• [Work to be completed]: Convert the lines below into a Markdown table with the columns "Row" and "Line". Number each line in the first column, and leave out any blank lines.

• [Provided entries]:
◇ ◇ ◇

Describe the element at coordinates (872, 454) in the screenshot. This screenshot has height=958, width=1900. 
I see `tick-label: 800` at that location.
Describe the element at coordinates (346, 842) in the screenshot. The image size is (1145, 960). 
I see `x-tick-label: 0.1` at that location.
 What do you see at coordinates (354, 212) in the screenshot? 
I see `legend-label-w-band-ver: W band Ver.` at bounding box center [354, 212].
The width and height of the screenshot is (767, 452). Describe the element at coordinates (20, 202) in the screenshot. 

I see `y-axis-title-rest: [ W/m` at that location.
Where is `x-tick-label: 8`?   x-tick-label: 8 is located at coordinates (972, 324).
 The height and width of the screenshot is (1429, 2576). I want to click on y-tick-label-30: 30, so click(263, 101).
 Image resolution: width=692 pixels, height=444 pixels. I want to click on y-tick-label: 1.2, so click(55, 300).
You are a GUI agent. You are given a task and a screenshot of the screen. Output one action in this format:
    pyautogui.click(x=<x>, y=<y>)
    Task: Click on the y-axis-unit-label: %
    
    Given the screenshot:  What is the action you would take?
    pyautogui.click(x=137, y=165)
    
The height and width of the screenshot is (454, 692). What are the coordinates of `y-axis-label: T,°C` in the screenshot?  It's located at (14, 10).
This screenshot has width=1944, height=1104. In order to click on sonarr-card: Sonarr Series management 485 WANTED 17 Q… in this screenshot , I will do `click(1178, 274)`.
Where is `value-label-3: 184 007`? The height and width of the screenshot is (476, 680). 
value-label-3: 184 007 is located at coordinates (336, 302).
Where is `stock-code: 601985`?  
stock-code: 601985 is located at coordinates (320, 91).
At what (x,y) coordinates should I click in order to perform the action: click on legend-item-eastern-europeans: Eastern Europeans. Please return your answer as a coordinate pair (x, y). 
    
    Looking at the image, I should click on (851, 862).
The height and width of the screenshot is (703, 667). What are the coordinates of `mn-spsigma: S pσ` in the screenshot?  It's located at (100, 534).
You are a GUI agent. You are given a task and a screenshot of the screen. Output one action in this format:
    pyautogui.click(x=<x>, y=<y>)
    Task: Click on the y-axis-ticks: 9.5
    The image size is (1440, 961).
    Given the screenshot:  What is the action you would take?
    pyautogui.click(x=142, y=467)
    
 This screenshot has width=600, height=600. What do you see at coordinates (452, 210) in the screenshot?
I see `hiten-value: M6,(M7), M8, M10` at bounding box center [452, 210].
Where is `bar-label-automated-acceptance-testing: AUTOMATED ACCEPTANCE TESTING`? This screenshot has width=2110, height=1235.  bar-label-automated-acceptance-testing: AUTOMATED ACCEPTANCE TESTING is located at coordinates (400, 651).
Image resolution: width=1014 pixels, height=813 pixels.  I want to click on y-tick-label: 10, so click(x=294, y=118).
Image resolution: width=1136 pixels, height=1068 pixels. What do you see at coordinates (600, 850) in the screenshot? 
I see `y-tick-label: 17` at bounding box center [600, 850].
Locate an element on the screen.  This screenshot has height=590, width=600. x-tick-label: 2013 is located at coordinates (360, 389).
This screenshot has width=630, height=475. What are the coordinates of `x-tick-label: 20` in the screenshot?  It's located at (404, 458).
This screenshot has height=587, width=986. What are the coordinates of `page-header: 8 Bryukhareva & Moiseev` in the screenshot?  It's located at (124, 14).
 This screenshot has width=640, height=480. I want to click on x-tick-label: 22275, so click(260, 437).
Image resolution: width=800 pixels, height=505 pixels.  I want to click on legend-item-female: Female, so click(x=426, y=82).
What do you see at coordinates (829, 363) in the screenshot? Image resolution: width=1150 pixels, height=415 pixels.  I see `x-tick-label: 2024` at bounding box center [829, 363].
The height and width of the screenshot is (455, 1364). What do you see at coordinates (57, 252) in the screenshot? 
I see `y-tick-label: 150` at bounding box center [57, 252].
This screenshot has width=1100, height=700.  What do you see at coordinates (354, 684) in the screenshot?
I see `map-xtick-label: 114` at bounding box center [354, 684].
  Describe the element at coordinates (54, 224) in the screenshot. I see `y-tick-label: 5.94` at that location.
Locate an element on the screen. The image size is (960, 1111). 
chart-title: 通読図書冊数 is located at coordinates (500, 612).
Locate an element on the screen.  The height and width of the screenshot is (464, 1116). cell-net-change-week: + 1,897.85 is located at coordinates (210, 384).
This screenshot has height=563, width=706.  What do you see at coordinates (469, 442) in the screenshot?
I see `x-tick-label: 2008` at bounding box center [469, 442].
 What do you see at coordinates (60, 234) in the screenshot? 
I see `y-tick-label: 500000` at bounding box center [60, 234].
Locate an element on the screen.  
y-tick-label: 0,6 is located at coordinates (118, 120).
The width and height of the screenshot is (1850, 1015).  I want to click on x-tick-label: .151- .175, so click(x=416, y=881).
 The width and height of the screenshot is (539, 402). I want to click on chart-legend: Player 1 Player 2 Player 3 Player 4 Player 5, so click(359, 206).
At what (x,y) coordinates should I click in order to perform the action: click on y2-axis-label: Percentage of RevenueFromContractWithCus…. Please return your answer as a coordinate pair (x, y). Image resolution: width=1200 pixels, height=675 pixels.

◇ ◇ ◇

• [Result for this exercise]:
| Row | Line |
|---|---|
| 1 | Describe the element at coordinates (872, 454) in the screenshot. This screenshot has height=958, width=1900.  |
| 2 | I see `tick-label: 800` at that location. |
| 3 | Describe the element at coordinates (346, 842) in the screenshot. The image size is (1145, 960).  |
| 4 | I see `x-tick-label: 0.1` at that location. |
| 5 |  What do you see at coordinates (354, 212) in the screenshot?  |
| 6 | I see `legend-label-w-band-ver: W band Ver.` at bounding box center [354, 212]. |
| 7 | The width and height of the screenshot is (767, 452). Describe the element at coordinates (20, 202) in the screenshot.  |
| 8 | I see `y-axis-title-rest: [ W/m` at that location. |
| 9 | Where is `x-tick-label: 8`?   x-tick-label: 8 is located at coordinates (972, 324). |
| 10 |  The height and width of the screenshot is (1429, 2576). I want to click on y-tick-label-30: 30, so click(263, 101). |
| 11 |  Image resolution: width=692 pixels, height=444 pixels. I want to click on y-tick-label: 1.2, so click(55, 300). |
| 12 | You are a GUI agent. You are given a task and a screenshot of the screen. Output one action in this format: |
| 13 |     pyautogui.click(x=<x>, y=<y>) |
| 14 |     Task: Click on the y-axis-unit-label: % |
| 15 |     Given the screenshot:  What is the action you would take? |
| 16 |     pyautogui.click(x=137, y=165) |
| 17 | The height and width of the screenshot is (454, 692). What are the coordinates of `y-axis-label: T,°C` in the screenshot?  It's located at (14, 10). |
| 18 | This screenshot has width=1944, height=1104. In order to click on sonarr-card: Sonarr Series management 485 WANTED 17 Q… in this screenshot , I will do `click(1178, 274)`. |
| 19 | Where is `value-label-3: 184 007`? The height and width of the screenshot is (476, 680).  |
| 20 | value-label-3: 184 007 is located at coordinates (336, 302). |
| 21 | Where is `stock-code: 601985`?   |
| 22 | stock-code: 601985 is located at coordinates (320, 91). |
| 23 | At what (x,y) coordinates should I click in order to perform the action: click on legend-item-eastern-europeans: Eastern Europeans. Please return your answer as a coordinate pair (x, y).  |
| 24 |     Looking at the image, I should click on (851, 862). |
| 25 | The height and width of the screenshot is (703, 667). What are the coordinates of `mn-spsigma: S pσ` in the screenshot?  It's located at (100, 534). |
| 26 | You are a GUI agent. You are given a task and a screenshot of the screen. Output one action in this format: |
| 27 |     pyautogui.click(x=<x>, y=<y>) |
| 28 |     Task: Click on the y-axis-ticks: 9.5 |
| 29 |     The image size is (1440, 961). |
| 30 |     Given the screenshot:  What is the action you would take? |
| 31 |     pyautogui.click(x=142, y=467) |
| 32 |  This screenshot has width=600, height=600. What do you see at coordinates (452, 210) in the screenshot? |
| 33 | I see `hiten-value: M6,(M7), M8, M10` at bounding box center [452, 210]. |
| 34 | Where is `bar-label-automated-acceptance-testing: AUTOMATED ACCEPTANCE TESTING`? This screenshot has width=2110, height=1235.  bar-label-automated-acceptance-testing: AUTOMATED ACCEPTANCE TESTING is located at coordinates (400, 651). |
| 35 | Image resolution: width=1014 pixels, height=813 pixels.  I want to click on y-tick-label: 10, so click(x=294, y=118). |
| 36 | Image resolution: width=1136 pixels, height=1068 pixels. What do you see at coordinates (600, 850) in the screenshot?  |
| 37 | I see `y-tick-label: 17` at bounding box center [600, 850]. |
| 38 | Locate an element on the screen.  This screenshot has height=590, width=600. x-tick-label: 2013 is located at coordinates (360, 389). |
| 39 | This screenshot has width=630, height=475. What are the coordinates of `x-tick-label: 20` in the screenshot?  It's located at (404, 458). |
| 40 | This screenshot has height=587, width=986. What are the coordinates of `page-header: 8 Bryukhareva & Moiseev` in the screenshot?  It's located at (124, 14). |
| 41 |  This screenshot has width=640, height=480. I want to click on x-tick-label: 22275, so click(260, 437). |
| 42 | Image resolution: width=800 pixels, height=505 pixels.  I want to click on legend-item-female: Female, so click(x=426, y=82). |
| 43 | What do you see at coordinates (829, 363) in the screenshot? Image resolution: width=1150 pixels, height=415 pixels.  I see `x-tick-label: 2024` at bounding box center [829, 363]. |
| 44 | The height and width of the screenshot is (455, 1364). What do you see at coordinates (57, 252) in the screenshot?  |
| 45 | I see `y-tick-label: 150` at bounding box center [57, 252]. |
| 46 | This screenshot has width=1100, height=700.  What do you see at coordinates (354, 684) in the screenshot? |
| 47 | I see `map-xtick-label: 114` at bounding box center [354, 684]. |
| 48 |   Describe the element at coordinates (54, 224) in the screenshot. I see `y-tick-label: 5.94` at that location. |
| 49 | Locate an element on the screen. The image size is (960, 1111).  |
| 50 | chart-title: 通読図書冊数 is located at coordinates (500, 612). |
| 51 | Locate an element on the screen.  The height and width of the screenshot is (464, 1116). cell-net-change-week: + 1,897.85 is located at coordinates (210, 384). |
| 52 | This screenshot has height=563, width=706.  What do you see at coordinates (469, 442) in the screenshot? |
| 53 | I see `x-tick-label: 2008` at bounding box center [469, 442]. |
| 54 |  What do you see at coordinates (60, 234) in the screenshot?  |
| 55 | I see `y-tick-label: 500000` at bounding box center [60, 234]. |
| 56 | Locate an element on the screen.   |
| 57 | y-tick-label: 0,6 is located at coordinates (118, 120). |
| 58 | The width and height of the screenshot is (1850, 1015).  I want to click on x-tick-label: .151- .175, so click(x=416, y=881). |
| 59 |  The width and height of the screenshot is (539, 402). I want to click on chart-legend: Player 1 Player 2 Player 3 Player 4 Player 5, so click(359, 206). |
| 60 | At what (x,y) coordinates should I click in order to perform the action: click on y2-axis-label: Percentage of RevenueFromContractWithCus…. Please return your answer as a coordinate pair (x, y). Image resolution: width=1200 pixels, height=675 pixels. |